Given the article about Anki and how that author was happily on 70%... I've decided to lower my Anki-FSRS from 90% (default) down to 80%. This should cut my workload significantly. It will take a week or so before the workload feels different, but the simulations suggest maybe 30% or 40% fewer cards-per-day and only losing maybe 5% of my memory. (Fewer reviews == more mistakes, which means more words "forgotten". But at only 5%-ish, its a good tradeoff)

The simulator also says that 70% is my optimal workload for fewest-minutes spent per card. So maybe I should keep dropping it down all the way to 70%?


As of today, I've completed 5 months of study. 3 of which were self-study, and 2-months under a tutor (twice a week meetings, 3 hours total). I have 3 weeks left in my tutoring session, meaning I need to figure out where my next steps are. Tutoring is expensive, both in time and in dollars. I 100% needed it, my speaking skills have gone from non-existent (with huge numbers of "unknown" mistakes in my pronunciation), to passable. I feel confident with the skills I've gained from our in-person practice. But I'm no where near my overall goals even with all the tutoring.

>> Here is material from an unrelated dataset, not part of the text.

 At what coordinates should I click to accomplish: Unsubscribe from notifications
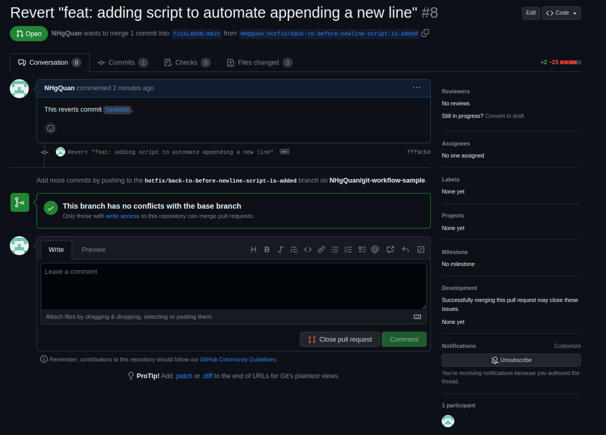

I feel the need to do more tutoring, but maybe later? My current bottleneck is clearly vocabulary and grammar. Subjects I can handle on my own. I also have significant amounts of self-study that I've built up (ie: Pokemon, "Das Maus", transcribing and/or translating songs, Grammatik aktiv. Vocabulary lists to memorize... etc. etc.). With all the tutoring sessions + homework, I barely have gotten any of my self-study done.

I'll at least work through my self-study goals (finish reading my A2 book. Maybe complete a full playthrough of Pokemon, etc. etc.), before I consider additional tutoring. I know this will stunt my speaking skills, but I'm also confident that additional tutoring in the future can "fix" my speaking skills later.


I did have one moment of "achievement" this past week. I've begun to remove the children songs from my playlist. While I haven't gained mastery of all the children songs of my previous playlist... I realize I am "strong" enough to be learning from real pop songs / normal German songs now.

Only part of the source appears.